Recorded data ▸

┄┄┄┄┄┄┄┄┄┄┄┄┄┄┄┄┄┄┄┄

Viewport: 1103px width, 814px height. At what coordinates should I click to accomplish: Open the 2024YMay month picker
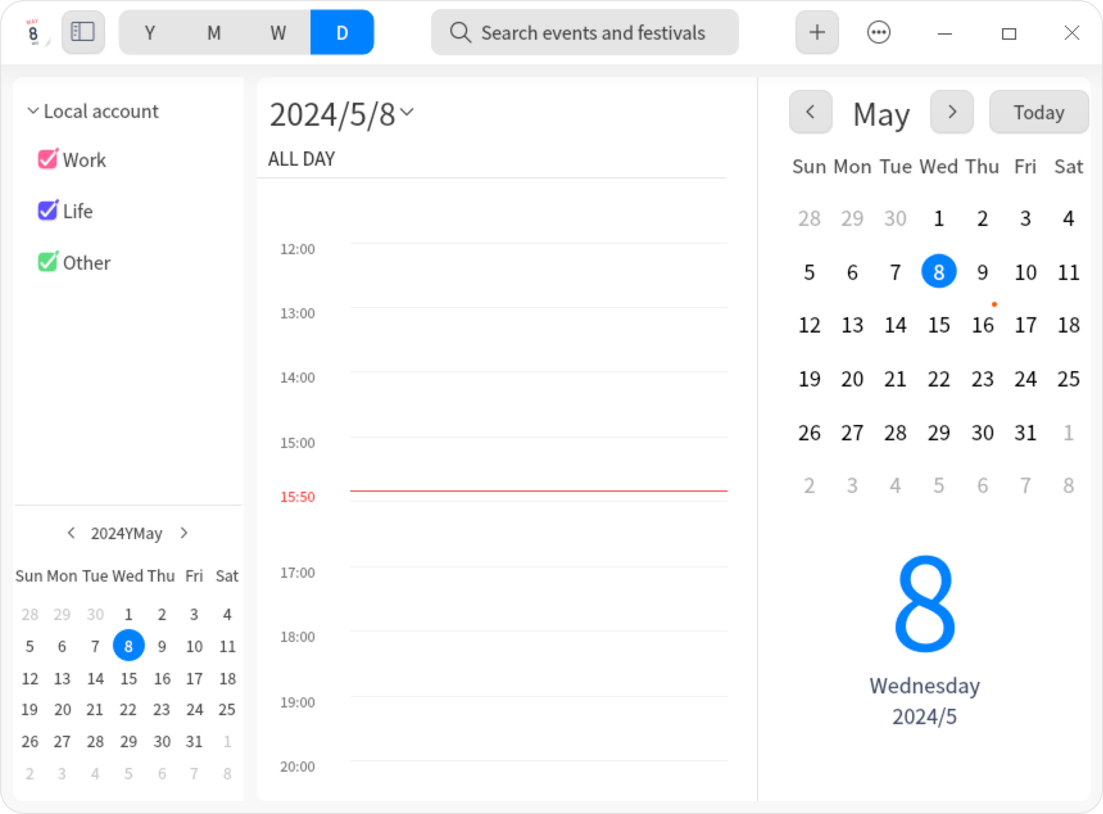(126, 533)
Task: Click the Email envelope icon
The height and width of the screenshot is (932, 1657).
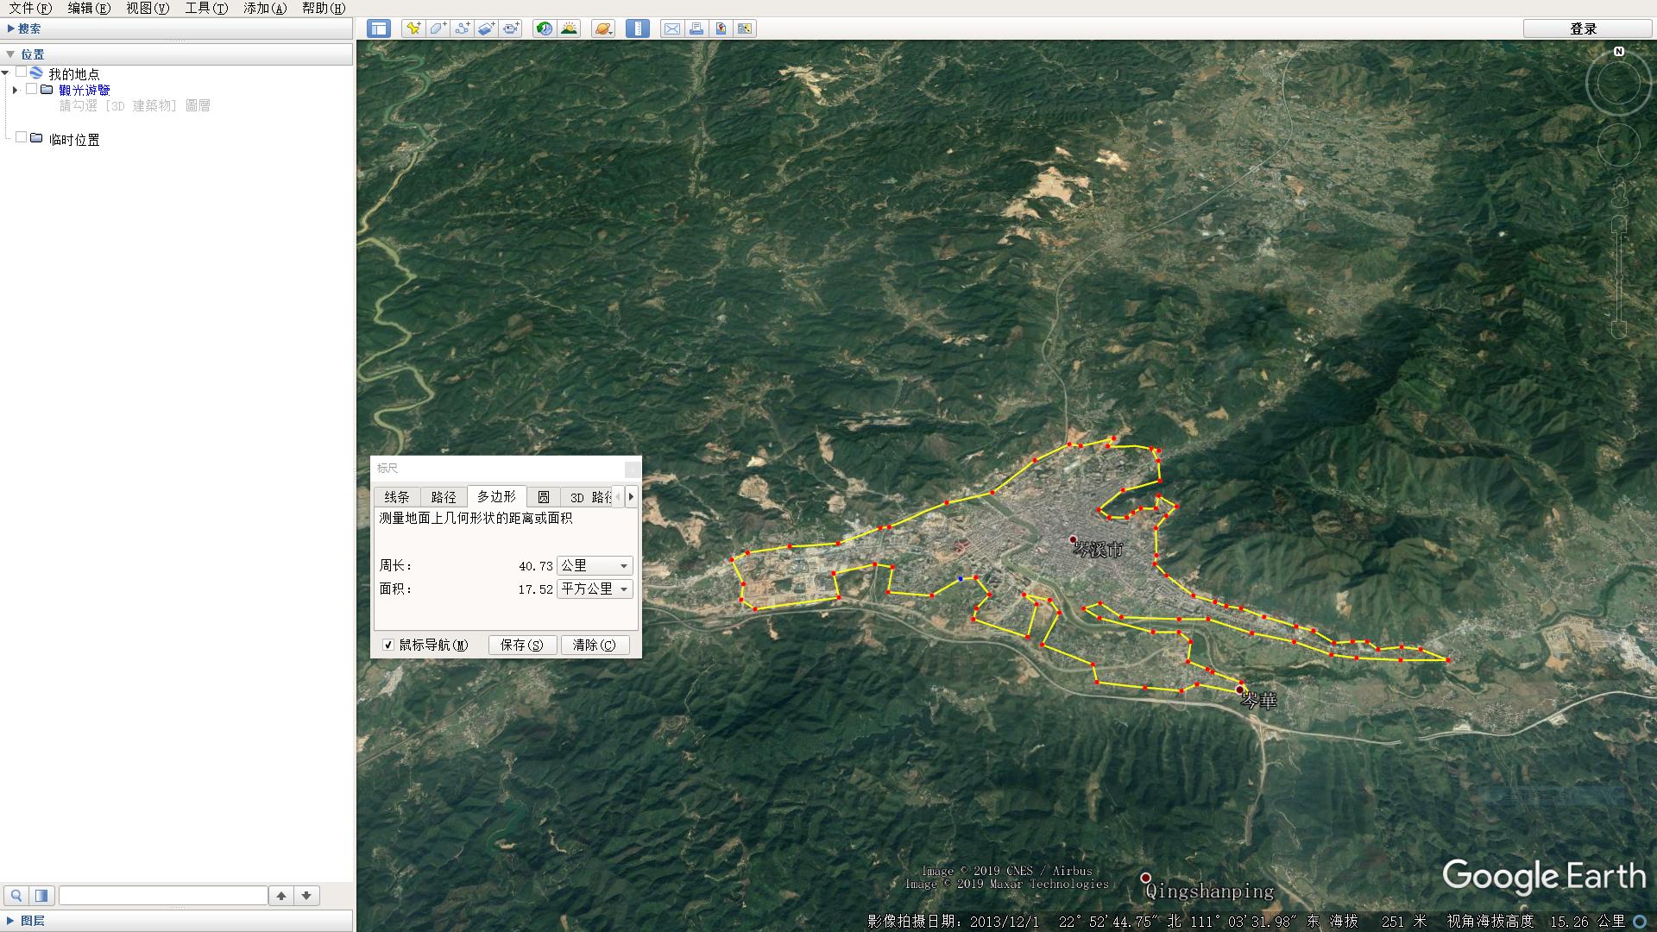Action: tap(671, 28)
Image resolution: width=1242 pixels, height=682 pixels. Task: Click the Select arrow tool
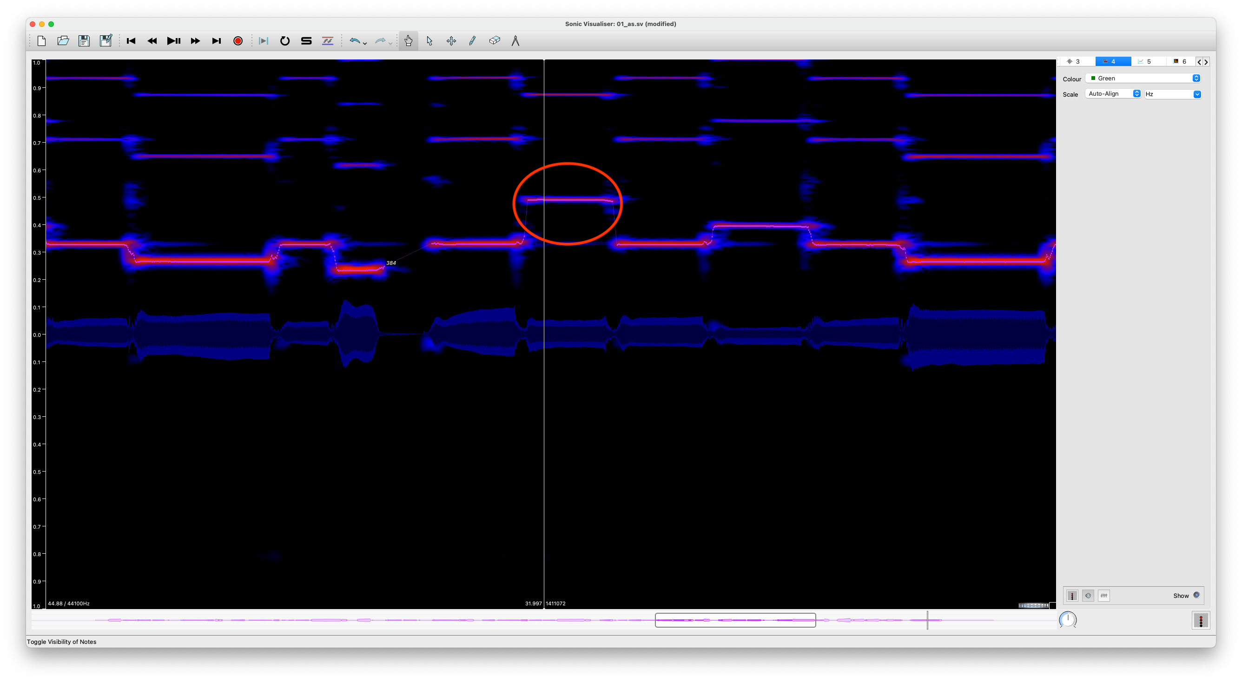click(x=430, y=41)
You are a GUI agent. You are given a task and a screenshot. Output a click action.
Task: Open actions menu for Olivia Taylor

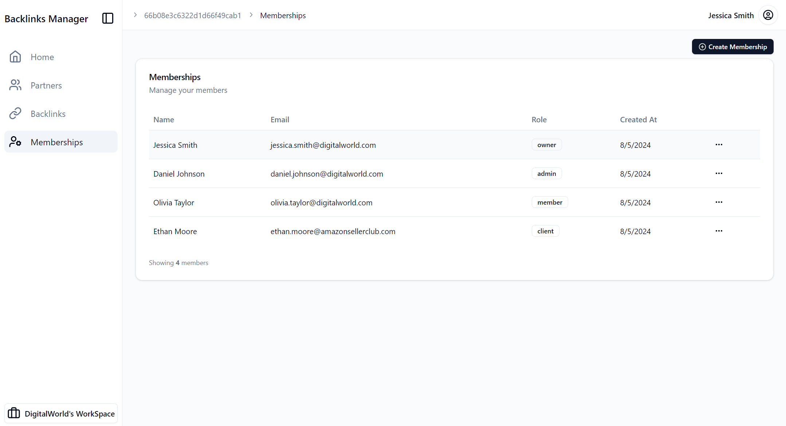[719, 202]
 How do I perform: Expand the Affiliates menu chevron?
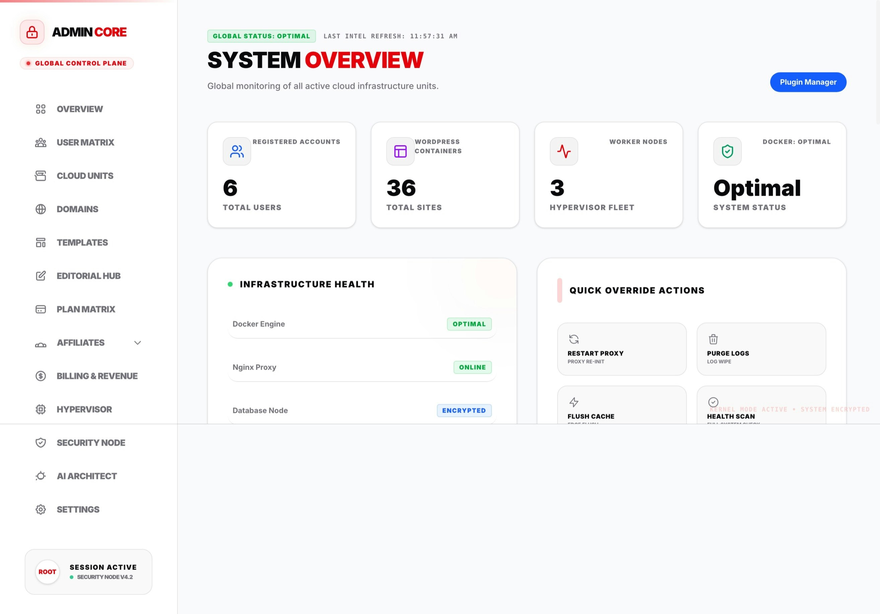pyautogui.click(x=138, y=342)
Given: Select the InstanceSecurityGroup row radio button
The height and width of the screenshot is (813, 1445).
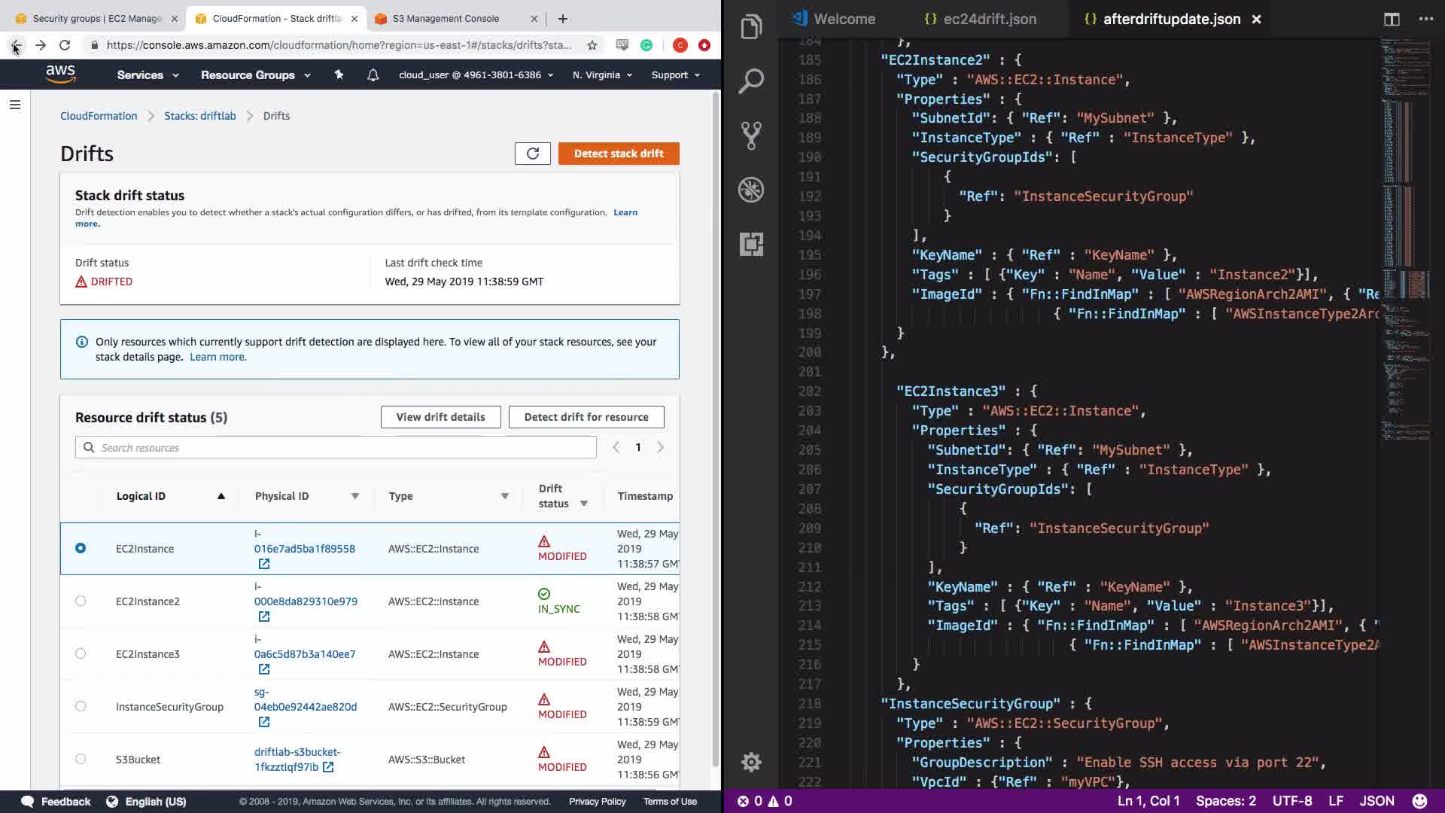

┄┄┄┄┄┄┄┄┄┄┄┄┄┄┄┄┄┄┄┄

Task details ▸ Restate all entries exactly; pictures stay out.

Answer section ▸
Viewport: 1103px width, 814px height. At what coordinates should I click to accomplish: Open the 2024YMay month picker
(126, 533)
Task: Click the Email envelope icon
The height and width of the screenshot is (932, 1657).
Action: tap(671, 28)
Image resolution: width=1242 pixels, height=682 pixels. Task: Click the Select arrow tool
click(x=430, y=41)
You are a GUI agent. You are given a task and a screenshot. Output a click action.
Task: Open actions menu for Olivia Taylor

[719, 202]
 How do I perform: Expand the Affiliates menu chevron?
pyautogui.click(x=138, y=342)
Given: Select the InstanceSecurityGroup row radio button
The height and width of the screenshot is (813, 1445).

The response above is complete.